(Task directions)
Would you restate, exactly as they appear, the lines from the one containing "Chính sách chung (19, 2131)" through the end of the data below?

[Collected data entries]
↓↓↓

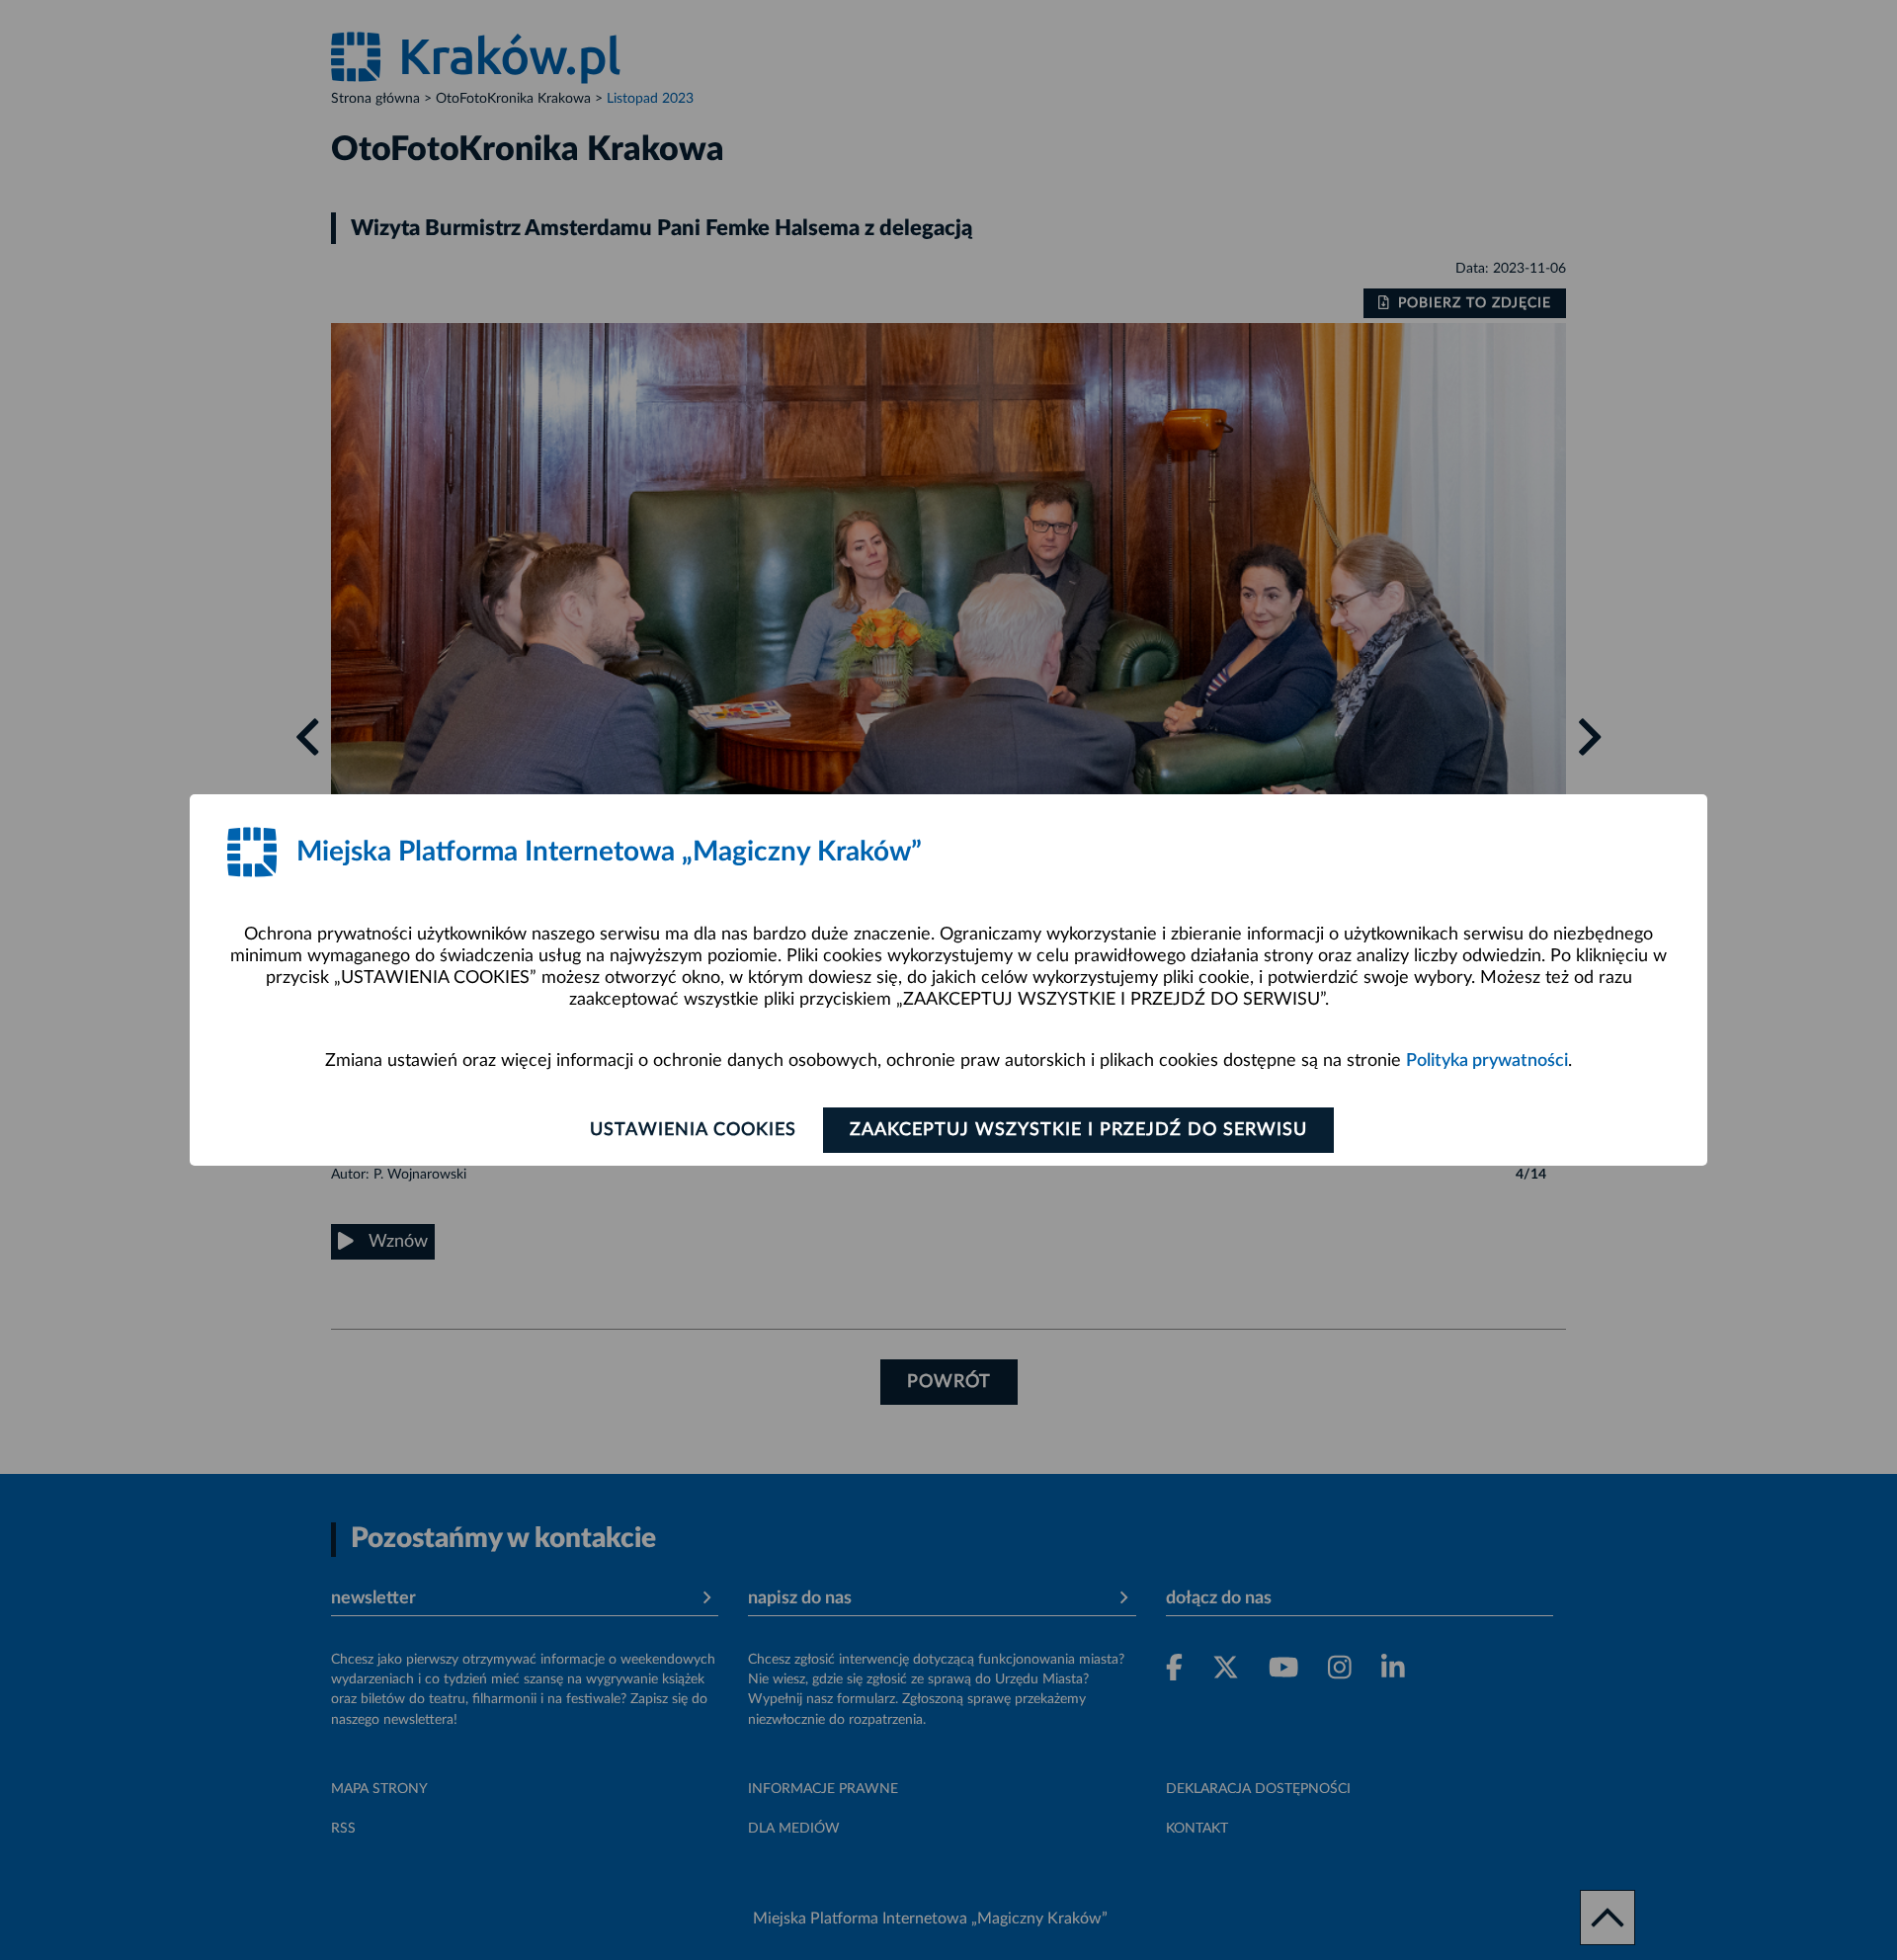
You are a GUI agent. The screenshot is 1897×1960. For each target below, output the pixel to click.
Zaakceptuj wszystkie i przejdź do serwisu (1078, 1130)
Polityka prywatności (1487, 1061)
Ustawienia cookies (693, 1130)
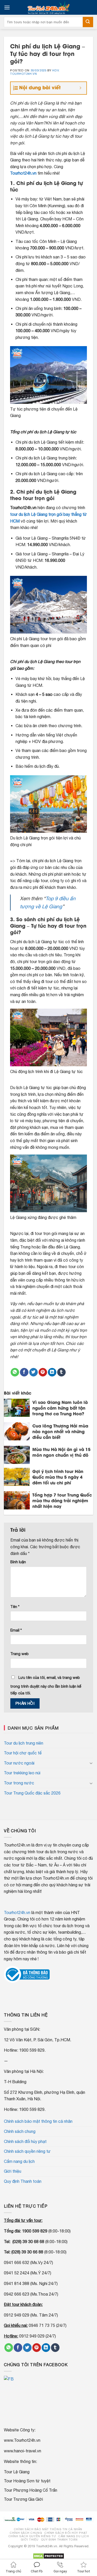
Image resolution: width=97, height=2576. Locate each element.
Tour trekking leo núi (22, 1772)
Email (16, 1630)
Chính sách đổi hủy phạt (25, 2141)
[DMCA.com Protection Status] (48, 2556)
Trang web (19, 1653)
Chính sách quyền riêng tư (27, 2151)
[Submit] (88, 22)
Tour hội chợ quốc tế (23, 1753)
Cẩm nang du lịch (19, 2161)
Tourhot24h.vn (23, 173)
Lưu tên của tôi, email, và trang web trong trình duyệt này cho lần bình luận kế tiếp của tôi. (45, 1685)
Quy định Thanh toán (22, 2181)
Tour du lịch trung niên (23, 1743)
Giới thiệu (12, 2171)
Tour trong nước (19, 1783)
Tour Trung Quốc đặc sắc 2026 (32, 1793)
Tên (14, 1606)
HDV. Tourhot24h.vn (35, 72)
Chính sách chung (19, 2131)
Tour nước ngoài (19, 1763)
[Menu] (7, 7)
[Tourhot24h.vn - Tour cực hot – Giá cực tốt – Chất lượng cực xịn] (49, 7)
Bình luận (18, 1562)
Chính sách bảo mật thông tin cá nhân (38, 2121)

↑↑↑

(Written response)
Chính sách chung (19, 2131)
Tour nước ngoài (19, 1763)
[Menu] (7, 7)
[Tourhot24h.vn - Tour cực hot – Giá cực tốt – Chất lượng cực xịn] (49, 7)
Bình luận (18, 1562)
Chính sách bảo mật thông tin cá nhân (38, 2121)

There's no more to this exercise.